WHAT YOU NEED TO DO: Every line from the start of the records below to the line containing "Toggle the small white square beside gray bar" should be retyped exactly, that line included, and no others.

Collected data
◆ ◆ ◆ ◆

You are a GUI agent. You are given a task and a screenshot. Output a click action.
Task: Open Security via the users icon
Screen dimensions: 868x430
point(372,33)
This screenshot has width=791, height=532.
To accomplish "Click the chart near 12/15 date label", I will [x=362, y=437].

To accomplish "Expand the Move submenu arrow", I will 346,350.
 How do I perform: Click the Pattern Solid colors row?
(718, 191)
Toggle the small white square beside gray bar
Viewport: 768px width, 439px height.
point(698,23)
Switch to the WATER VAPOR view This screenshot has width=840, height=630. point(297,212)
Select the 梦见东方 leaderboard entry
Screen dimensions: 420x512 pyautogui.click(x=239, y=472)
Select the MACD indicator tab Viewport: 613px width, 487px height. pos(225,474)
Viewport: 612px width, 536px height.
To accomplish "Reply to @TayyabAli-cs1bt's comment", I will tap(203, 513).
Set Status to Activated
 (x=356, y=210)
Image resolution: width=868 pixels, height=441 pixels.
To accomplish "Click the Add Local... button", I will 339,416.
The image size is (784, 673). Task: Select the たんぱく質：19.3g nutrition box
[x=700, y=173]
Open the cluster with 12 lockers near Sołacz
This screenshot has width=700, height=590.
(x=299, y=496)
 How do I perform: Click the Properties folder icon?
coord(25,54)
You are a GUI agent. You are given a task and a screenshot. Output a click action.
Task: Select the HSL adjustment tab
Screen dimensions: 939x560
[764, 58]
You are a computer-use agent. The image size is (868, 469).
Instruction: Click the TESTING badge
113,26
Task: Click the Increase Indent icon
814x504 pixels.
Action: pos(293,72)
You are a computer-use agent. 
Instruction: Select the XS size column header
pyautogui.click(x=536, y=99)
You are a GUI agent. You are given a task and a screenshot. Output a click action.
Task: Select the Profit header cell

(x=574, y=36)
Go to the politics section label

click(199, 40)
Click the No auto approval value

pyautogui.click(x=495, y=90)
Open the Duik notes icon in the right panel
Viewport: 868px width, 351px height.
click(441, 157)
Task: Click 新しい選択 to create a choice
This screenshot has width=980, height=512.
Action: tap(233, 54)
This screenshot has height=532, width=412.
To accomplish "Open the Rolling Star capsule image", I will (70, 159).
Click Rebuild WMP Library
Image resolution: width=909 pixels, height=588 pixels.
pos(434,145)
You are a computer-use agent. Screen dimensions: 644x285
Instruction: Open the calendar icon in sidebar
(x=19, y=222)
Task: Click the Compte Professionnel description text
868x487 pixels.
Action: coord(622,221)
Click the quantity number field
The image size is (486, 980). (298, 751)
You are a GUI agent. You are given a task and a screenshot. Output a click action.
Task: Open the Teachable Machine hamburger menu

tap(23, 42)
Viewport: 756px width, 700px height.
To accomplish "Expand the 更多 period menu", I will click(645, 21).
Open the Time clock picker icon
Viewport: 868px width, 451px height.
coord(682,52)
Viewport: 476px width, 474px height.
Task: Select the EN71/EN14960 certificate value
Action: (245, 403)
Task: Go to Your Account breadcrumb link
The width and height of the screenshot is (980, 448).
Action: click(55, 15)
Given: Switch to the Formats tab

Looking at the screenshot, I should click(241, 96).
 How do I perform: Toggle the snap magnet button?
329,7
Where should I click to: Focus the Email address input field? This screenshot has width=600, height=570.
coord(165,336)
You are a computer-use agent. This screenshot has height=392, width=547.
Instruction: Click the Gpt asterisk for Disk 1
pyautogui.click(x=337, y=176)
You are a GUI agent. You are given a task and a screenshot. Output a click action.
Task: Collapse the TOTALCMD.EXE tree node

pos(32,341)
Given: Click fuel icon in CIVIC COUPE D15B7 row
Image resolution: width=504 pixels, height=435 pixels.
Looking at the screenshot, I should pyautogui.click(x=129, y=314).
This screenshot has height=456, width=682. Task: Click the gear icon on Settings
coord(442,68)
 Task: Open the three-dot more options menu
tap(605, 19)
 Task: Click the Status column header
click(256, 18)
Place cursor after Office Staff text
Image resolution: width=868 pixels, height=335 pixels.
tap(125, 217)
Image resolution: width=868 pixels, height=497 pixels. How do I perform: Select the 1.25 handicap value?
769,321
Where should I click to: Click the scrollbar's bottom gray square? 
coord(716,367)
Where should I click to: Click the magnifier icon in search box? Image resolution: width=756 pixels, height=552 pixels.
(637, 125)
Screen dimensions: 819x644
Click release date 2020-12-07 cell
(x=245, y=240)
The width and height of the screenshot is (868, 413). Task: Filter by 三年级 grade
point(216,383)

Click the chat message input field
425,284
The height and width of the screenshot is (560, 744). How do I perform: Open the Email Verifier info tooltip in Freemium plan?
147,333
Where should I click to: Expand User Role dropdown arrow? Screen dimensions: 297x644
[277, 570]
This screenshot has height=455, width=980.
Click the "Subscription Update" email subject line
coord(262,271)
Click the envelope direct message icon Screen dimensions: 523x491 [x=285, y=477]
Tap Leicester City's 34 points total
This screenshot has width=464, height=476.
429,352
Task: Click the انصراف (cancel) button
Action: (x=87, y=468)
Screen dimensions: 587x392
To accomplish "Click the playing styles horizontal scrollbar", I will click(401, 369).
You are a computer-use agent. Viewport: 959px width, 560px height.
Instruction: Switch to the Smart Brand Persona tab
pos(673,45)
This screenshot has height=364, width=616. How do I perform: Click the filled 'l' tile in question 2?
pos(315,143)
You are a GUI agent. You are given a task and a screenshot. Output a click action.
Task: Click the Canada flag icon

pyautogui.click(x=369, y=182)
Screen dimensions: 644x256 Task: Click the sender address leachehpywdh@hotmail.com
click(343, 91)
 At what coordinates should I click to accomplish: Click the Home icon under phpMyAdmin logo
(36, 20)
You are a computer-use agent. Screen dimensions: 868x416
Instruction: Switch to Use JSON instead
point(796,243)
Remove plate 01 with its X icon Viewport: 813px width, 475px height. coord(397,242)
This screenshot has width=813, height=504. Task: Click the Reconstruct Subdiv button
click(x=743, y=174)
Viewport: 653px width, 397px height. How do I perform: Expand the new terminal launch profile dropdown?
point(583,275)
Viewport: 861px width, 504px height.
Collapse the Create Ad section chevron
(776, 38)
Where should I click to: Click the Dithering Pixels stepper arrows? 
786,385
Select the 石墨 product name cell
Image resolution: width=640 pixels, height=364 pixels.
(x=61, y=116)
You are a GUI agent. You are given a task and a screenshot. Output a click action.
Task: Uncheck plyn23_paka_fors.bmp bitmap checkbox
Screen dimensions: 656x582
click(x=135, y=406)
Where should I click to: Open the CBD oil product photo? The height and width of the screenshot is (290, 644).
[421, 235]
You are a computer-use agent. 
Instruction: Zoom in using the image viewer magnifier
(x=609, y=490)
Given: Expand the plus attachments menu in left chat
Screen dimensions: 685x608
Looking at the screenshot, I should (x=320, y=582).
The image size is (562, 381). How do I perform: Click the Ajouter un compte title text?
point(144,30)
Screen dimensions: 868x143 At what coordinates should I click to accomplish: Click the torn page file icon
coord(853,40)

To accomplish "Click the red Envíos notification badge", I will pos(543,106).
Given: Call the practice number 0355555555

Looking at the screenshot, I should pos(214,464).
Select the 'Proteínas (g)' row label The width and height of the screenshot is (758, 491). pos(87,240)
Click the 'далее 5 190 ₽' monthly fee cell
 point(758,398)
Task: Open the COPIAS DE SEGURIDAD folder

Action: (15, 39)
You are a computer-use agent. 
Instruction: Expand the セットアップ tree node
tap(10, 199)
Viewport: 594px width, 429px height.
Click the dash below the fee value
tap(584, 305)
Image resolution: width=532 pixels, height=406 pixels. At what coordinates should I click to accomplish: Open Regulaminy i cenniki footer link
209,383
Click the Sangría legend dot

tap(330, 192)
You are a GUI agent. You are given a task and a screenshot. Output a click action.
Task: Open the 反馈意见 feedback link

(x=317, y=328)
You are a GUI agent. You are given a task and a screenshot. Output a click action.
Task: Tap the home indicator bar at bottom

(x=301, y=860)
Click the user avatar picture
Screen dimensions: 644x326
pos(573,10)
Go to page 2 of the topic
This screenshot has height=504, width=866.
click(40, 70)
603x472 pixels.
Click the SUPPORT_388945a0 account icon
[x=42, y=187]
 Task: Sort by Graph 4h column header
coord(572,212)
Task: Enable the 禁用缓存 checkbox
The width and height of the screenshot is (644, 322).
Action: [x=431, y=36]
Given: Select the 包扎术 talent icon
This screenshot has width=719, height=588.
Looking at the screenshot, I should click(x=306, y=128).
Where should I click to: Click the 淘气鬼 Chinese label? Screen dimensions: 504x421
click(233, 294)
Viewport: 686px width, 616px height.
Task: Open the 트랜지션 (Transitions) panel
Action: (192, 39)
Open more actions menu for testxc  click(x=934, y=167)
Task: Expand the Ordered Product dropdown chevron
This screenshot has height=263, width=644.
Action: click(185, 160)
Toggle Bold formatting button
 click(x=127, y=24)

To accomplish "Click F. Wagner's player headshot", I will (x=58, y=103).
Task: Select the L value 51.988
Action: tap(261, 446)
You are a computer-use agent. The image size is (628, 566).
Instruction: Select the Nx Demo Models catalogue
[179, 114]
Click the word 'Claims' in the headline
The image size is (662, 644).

◆ ◆ ◆ ◆

EXPECTED ANSWER:
You are a GUI agent. You are given a task and a screenshot. Output a click action.
Task: Open Security via the users icon
Screen dimensions: 868x430
point(372,33)
This screenshot has width=791, height=532.
To accomplish "Click the chart near 12/15 date label", I will [x=362, y=437].

To accomplish "Expand the Move submenu arrow", I will 346,350.
 How do I perform: Click the Pattern Solid colors row?
(718, 191)
Toggle the small white square beside gray bar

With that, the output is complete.